*** Opening of Record set ***

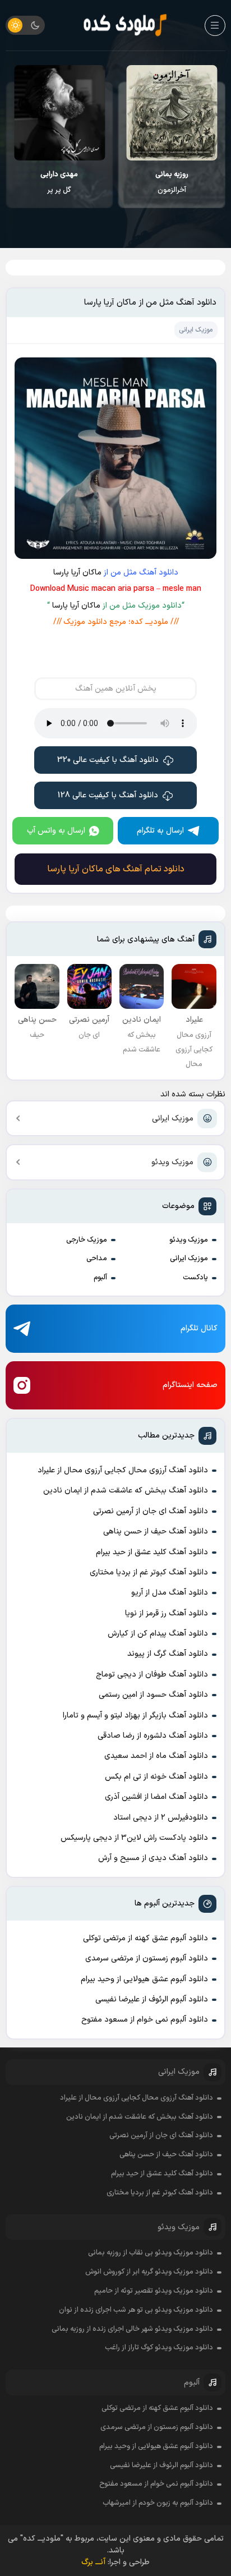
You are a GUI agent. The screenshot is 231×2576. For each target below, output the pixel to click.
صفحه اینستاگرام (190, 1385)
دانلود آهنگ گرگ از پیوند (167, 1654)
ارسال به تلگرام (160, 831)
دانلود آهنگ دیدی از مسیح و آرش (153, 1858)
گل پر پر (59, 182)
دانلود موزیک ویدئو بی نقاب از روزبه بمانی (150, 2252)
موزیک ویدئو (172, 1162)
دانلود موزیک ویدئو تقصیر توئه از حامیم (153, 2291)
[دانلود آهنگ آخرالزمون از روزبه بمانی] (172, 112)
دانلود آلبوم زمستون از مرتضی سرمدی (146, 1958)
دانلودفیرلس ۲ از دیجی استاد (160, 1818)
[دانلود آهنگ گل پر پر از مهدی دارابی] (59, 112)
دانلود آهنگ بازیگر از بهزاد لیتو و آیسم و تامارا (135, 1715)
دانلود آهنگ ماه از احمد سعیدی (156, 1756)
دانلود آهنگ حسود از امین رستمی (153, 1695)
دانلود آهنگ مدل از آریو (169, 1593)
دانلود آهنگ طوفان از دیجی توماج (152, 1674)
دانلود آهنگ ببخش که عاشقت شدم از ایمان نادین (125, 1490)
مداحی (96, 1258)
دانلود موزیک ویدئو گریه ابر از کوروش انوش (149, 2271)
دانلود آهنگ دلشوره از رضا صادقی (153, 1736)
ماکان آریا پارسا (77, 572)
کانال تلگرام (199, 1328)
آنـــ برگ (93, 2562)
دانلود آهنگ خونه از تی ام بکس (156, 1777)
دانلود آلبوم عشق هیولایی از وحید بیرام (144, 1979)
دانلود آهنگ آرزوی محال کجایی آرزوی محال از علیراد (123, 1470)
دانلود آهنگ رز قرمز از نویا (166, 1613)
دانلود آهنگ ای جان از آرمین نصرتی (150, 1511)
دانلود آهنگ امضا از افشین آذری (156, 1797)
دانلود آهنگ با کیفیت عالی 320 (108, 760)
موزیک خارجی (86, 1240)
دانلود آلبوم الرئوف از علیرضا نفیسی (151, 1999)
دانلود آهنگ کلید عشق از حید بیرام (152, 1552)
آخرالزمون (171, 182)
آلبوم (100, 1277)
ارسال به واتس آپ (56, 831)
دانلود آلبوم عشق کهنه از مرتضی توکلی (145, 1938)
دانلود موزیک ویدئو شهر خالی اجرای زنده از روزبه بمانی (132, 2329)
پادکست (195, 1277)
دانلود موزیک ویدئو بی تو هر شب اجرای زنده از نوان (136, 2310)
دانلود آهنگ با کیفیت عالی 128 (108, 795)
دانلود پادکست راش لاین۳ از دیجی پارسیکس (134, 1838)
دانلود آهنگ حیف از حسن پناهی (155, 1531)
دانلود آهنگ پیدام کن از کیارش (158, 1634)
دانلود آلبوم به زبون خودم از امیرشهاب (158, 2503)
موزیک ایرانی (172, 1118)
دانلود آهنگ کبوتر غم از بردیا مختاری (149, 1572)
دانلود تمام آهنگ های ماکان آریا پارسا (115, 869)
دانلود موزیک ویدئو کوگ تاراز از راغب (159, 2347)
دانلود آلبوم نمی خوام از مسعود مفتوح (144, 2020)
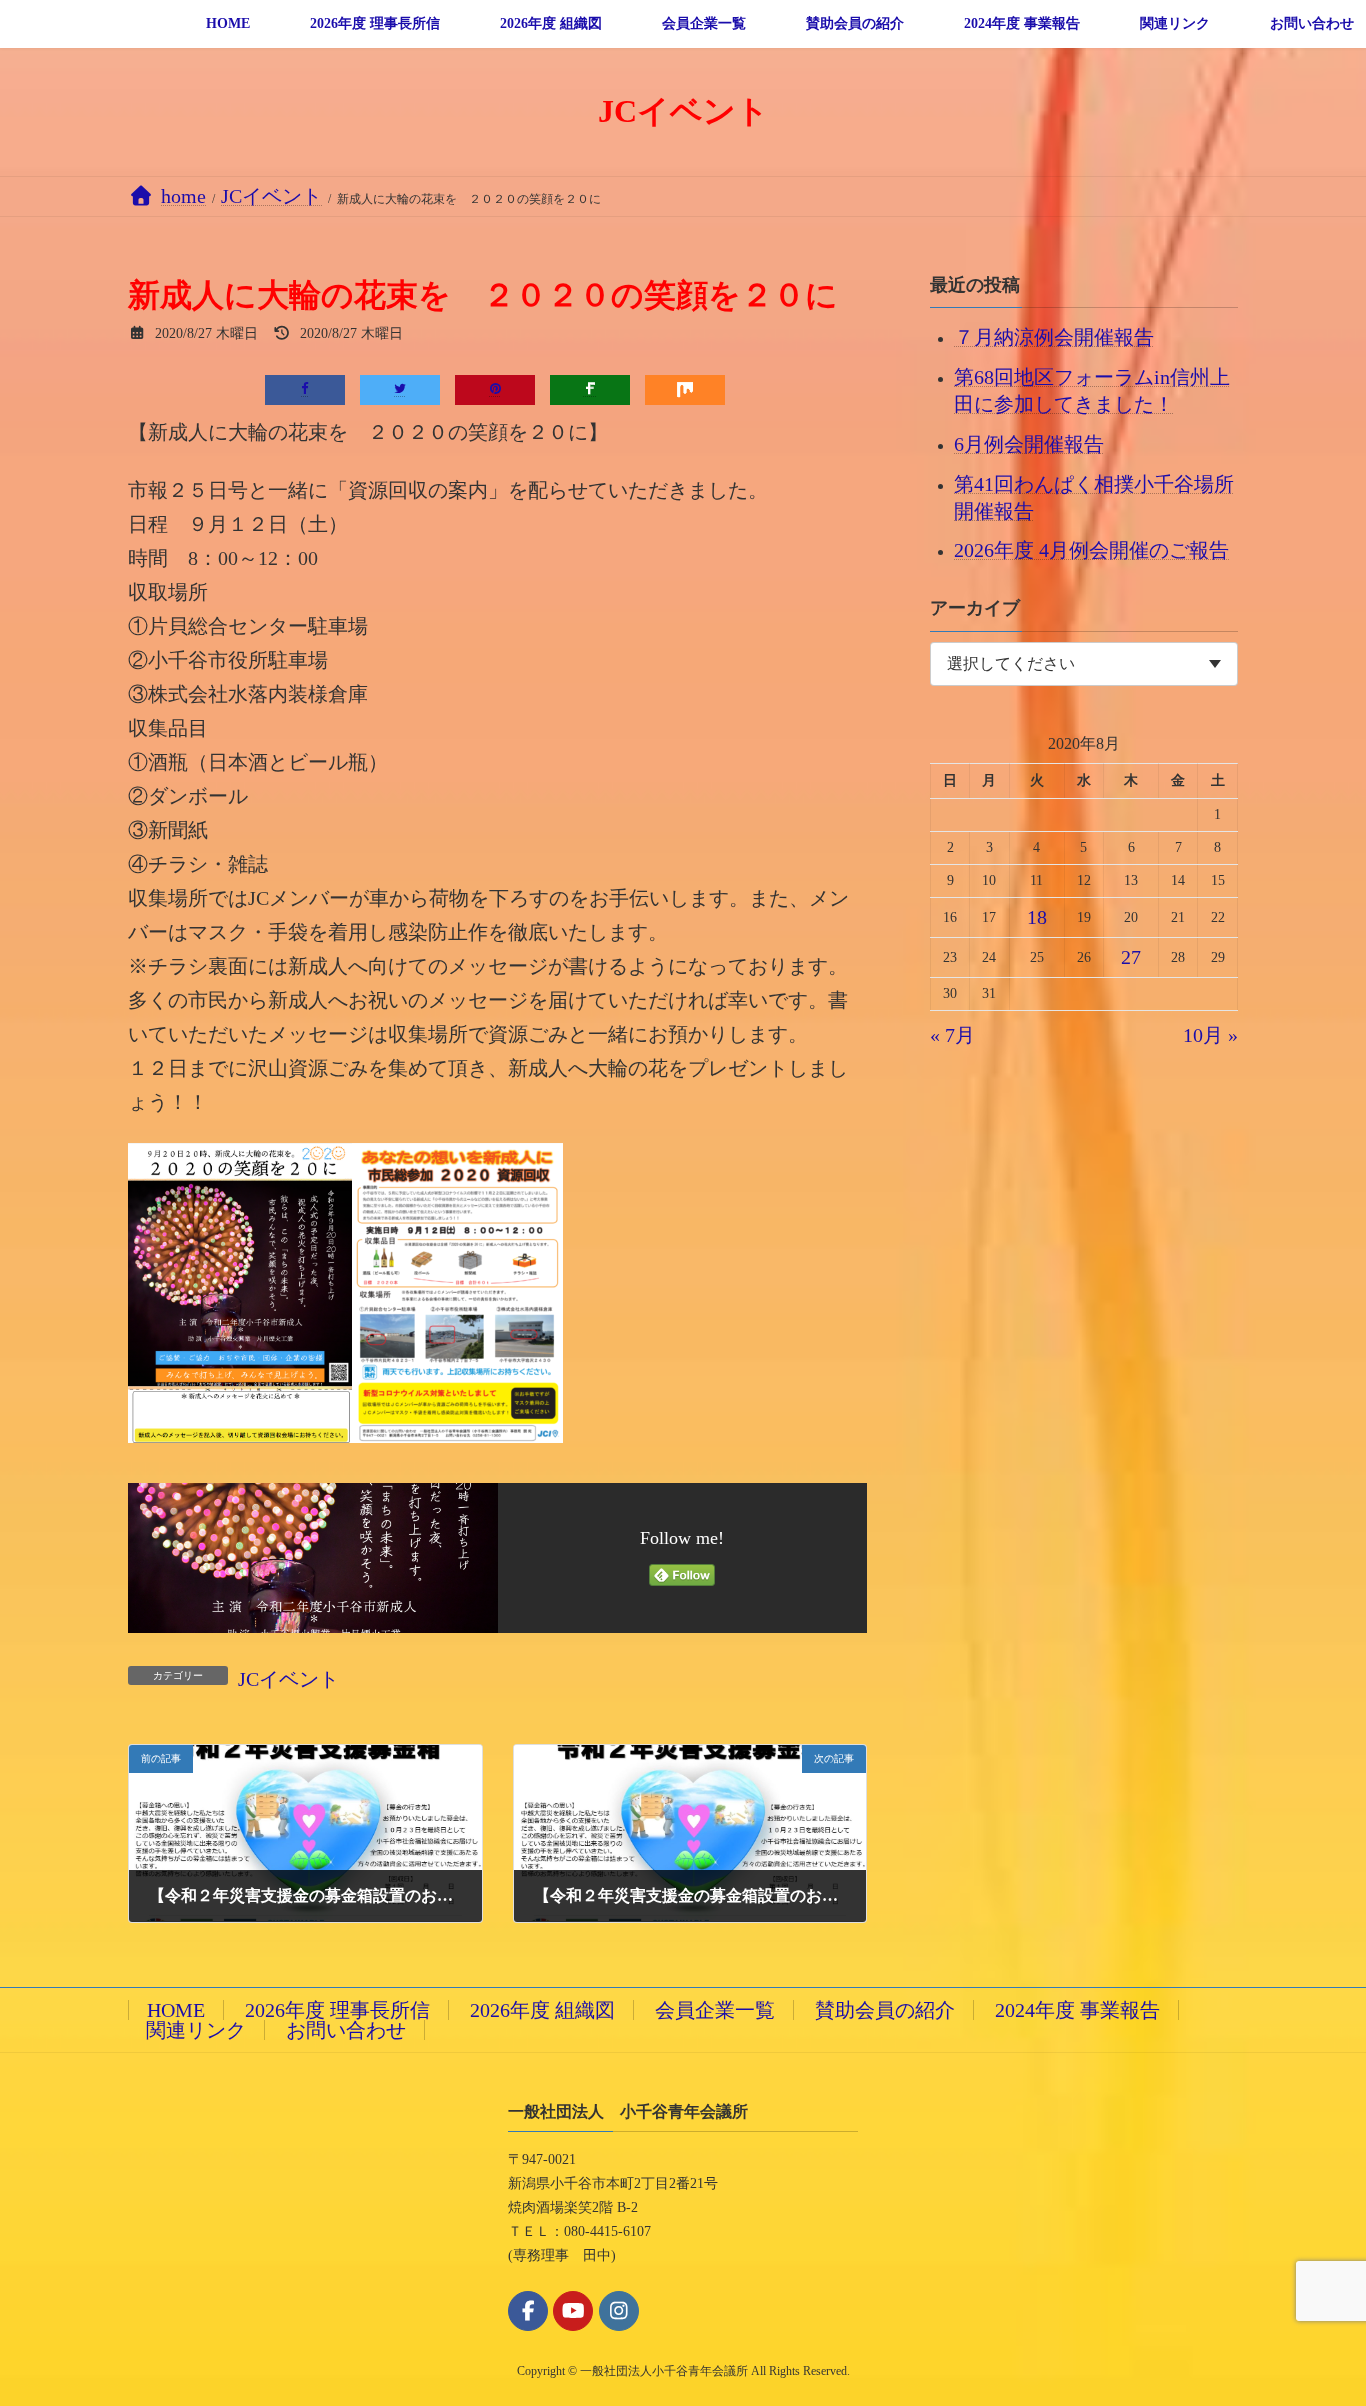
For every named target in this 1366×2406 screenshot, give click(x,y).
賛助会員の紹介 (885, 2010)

*** Close of Record set ***
*** Opening of Record set ***

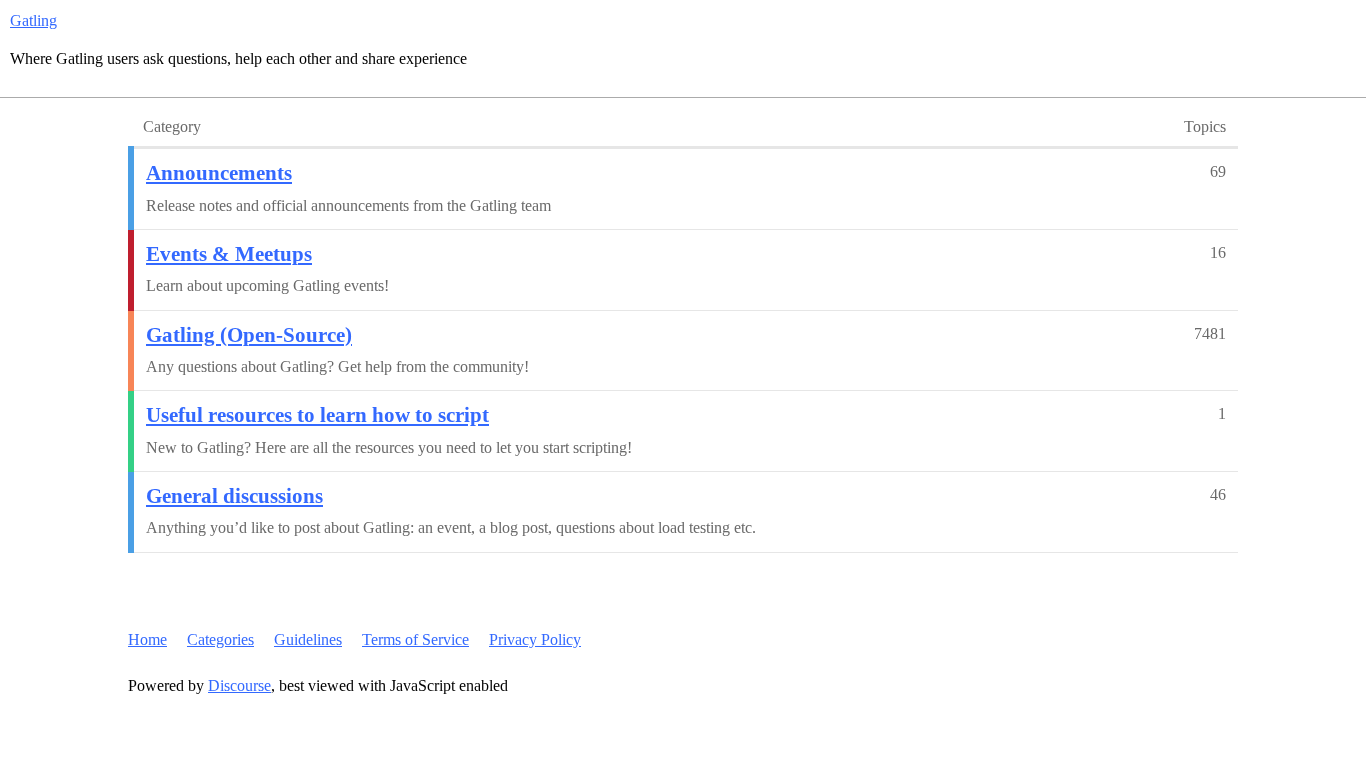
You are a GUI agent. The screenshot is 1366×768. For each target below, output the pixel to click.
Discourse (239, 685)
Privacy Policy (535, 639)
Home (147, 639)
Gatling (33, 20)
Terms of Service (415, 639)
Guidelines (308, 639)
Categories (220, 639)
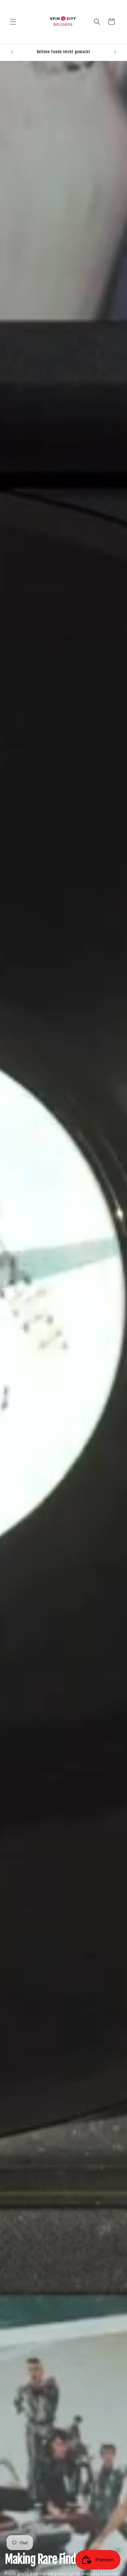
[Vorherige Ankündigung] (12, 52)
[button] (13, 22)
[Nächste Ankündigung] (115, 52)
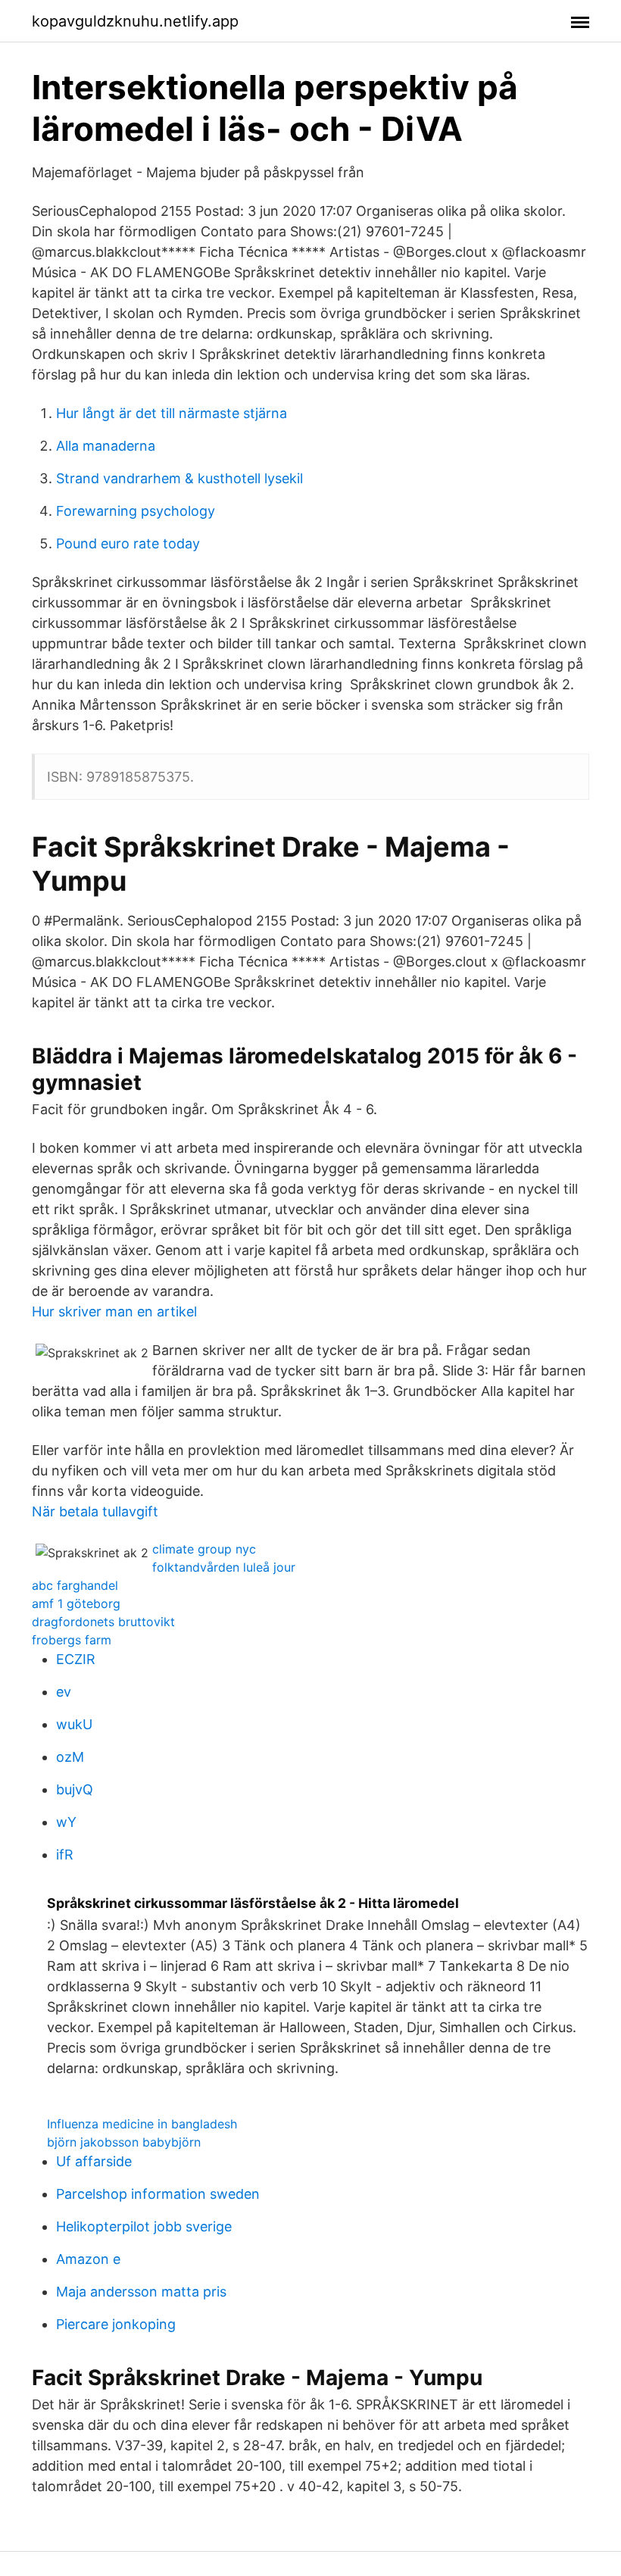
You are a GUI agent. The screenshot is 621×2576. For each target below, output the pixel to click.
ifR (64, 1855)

*** Close of Record set ***
*** Opening of Record set ***

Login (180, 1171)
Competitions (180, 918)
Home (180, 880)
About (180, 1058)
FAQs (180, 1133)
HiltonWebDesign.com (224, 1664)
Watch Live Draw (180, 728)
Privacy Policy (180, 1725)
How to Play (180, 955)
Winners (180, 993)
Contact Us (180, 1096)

*** Close of Record set ***

■ **What this task involves**:
What lines in the data include the string "عالی"? Copy each one.

■ **Task result**:
دانلود آهنگ با کیفیت عالی 320 (108, 760)
دانلود آهنگ با کیفیت عالی 128 (108, 795)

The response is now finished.